**TASK REQUIREMENTS**
- A) Say whether each statement agrees with the Beijing essay below: (i) the narrator is the only white person in the line at the mausoleum; (ii) Mao's body lies under a red quilt; (iii) the mausoleum stands on the same side of Tiananmen as the portrait of Mao. For each, answer yes or no and quote the deciding words.
- B) In the Beijing essay below, list every site given as an example of how knowing the history makes the city more vivid.

On the last day, I visit his mausoleum.
He’d been staring at me this whole time, that portrait hung from the gates of the Forbidden City. I knew it was there, but seeing it in person gave me a kind-of reverse Mona Lisa: it’s so much bigger than I imagined. His watery eyes, that somber expression twisting, slightly, into a smile. The face of a man with a graveyard’s worth of secrets. Mao outside the place that became his home, the place that’d been home to seven hundred years of emperor’s before him.
And then I go to where he lives now, on the other side of Tiananmen. The marble pillars, flanked by statues of the workers’ triumph. The six rows of fences, the marching guards, the three different security gates. Ushered past them, as a hush falls on the visitors around me, and we’re directed to the carnation stands. I’m the only white person in the entire line, and almost everyone else makes sure to buy a flower. After a couple murals of Mao looking out over blue skies or other heavenly symbols, we move into the silent room.
He’s gotten tiny. His legs seem barely bigger than my lower arm, underneath that green quilt. His cheeks still have that heavy-flesh jowl to them. Waxy. He seems to be on the point of crying. Is he fake? Would it matter? We shuffle through; carnations are placed, everyone bows.
Here’s one of the great mass murderers of the twentieth century. Wreathed and worshipped.
Standing in Tiannamen sums up my feelings towards Beijing, that mix of awe and fear at the same time. A vertigo. I mean, right here across from me is the grandest, and probably most beautiful palace, in the world—blue skies and red tiles, a procession of fountains shooting along the walls. And Mao.
For a second I see an emperor—many emperors—emerging from the north tower to face the bowed masses. In golden robes he raises his arms. Then I see the students, three different years of them, marching towards those gates demanding change. The red books. The tanks. Suddenly I’m feeling sick, and a guard’s yelling at me that I’ve been standing there too long. I gotta get out of here.
Beijing’s a powerful place when you know the history. In one way it makes everything more vivid: here’s the well Dowager Cixi drowned Guangxu’s concubine after everything went south, Game of Thrones style; the bell tower from where the guards would have watched the Qing break past the city walls and make themselves emperors; the steps to the temple of Heaven where even the emperors must’ve felt small.
But it also makes me all the more aware of what we’ve lost. As late as the 1950’s, despite the constant invasions and overthrows and warlords, Beijing still looked like what it had always been: four walls protecting a city of temples and palaces, bicycles and books. But then the red rain, all that’s old is bourgeois and therefore evil, and in the span of ten years (particularly ’66, at the height of the cultural revolution), Mao managed to wipe clean the last 2000. As much as I braced myself for it, it was still rather heartbreaking to see.
And now I’m the city’s middle and I can’t get a feel for anything. Cars speed the ringroad. Guards stand on towers. Great, Soviet-style marble buildings ring the square, towers with red stars in the distance. Yelling tourists, louder tour-guides. And I couldn’t convince myself this was a city. It felt like a pastiche of monuments, fences, and then, farther away, apartment blocks.

**Records for finding displayed items**

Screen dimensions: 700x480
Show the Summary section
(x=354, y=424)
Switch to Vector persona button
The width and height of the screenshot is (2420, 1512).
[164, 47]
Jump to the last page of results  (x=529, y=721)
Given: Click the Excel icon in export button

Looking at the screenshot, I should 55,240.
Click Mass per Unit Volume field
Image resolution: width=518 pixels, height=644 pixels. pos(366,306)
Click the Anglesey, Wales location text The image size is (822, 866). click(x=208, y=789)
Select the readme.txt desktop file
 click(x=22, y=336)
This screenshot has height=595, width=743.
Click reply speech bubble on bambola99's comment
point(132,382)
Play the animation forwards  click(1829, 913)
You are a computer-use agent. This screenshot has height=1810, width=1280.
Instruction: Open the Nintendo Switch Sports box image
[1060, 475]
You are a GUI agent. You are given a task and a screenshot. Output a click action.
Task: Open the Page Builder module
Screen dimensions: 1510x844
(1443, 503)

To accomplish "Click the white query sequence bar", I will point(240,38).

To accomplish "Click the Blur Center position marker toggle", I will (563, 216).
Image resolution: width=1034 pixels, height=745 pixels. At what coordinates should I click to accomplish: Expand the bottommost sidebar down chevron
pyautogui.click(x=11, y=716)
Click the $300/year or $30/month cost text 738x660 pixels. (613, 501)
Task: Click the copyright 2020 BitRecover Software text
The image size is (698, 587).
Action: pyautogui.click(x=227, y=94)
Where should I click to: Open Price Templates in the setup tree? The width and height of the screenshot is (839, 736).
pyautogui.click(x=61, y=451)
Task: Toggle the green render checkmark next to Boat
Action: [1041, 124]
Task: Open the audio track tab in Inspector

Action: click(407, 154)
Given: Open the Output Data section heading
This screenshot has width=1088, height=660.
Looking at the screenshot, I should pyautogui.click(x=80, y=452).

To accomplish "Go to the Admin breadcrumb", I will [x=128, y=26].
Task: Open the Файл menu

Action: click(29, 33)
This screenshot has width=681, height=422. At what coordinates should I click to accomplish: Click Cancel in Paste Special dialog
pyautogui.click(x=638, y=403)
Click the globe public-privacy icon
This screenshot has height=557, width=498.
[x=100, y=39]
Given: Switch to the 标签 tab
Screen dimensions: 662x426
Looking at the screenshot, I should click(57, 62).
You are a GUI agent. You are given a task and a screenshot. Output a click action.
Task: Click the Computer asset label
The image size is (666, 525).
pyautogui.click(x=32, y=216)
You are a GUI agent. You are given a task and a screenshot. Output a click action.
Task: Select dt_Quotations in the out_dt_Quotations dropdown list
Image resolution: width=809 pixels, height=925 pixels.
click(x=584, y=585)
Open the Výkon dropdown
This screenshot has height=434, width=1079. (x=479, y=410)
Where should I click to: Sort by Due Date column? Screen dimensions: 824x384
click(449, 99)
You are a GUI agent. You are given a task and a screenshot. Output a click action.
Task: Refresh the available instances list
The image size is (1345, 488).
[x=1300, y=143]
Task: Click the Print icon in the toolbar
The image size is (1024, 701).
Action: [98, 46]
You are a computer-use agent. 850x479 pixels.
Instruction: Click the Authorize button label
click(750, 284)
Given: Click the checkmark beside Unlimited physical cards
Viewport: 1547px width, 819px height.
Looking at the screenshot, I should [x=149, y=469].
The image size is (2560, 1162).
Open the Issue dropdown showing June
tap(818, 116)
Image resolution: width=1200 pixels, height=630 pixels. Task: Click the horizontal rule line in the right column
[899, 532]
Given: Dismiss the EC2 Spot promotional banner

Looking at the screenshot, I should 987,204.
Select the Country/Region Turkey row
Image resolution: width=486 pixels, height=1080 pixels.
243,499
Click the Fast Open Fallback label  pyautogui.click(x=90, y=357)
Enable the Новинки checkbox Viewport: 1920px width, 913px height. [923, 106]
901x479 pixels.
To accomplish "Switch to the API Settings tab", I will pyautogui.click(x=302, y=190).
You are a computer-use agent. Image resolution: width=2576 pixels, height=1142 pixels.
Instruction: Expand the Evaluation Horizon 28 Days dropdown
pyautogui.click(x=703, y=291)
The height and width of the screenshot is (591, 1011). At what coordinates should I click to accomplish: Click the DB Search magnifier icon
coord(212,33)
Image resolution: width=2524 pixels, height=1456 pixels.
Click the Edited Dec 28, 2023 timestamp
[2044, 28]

**PROBLEM SOLUTIONS**
- A)
(i) Yes: "I’m the only white person in the entire line"
(ii) No: "underneath that green quilt"
(iii) No: "on the other side of Tiananmen"

- B)
- the well where Dowager Cixi drowned Guangxu’s concubine
- the bell tower from where the guards would have watched the Qing break past the city walls
- the steps to the temple of Heaven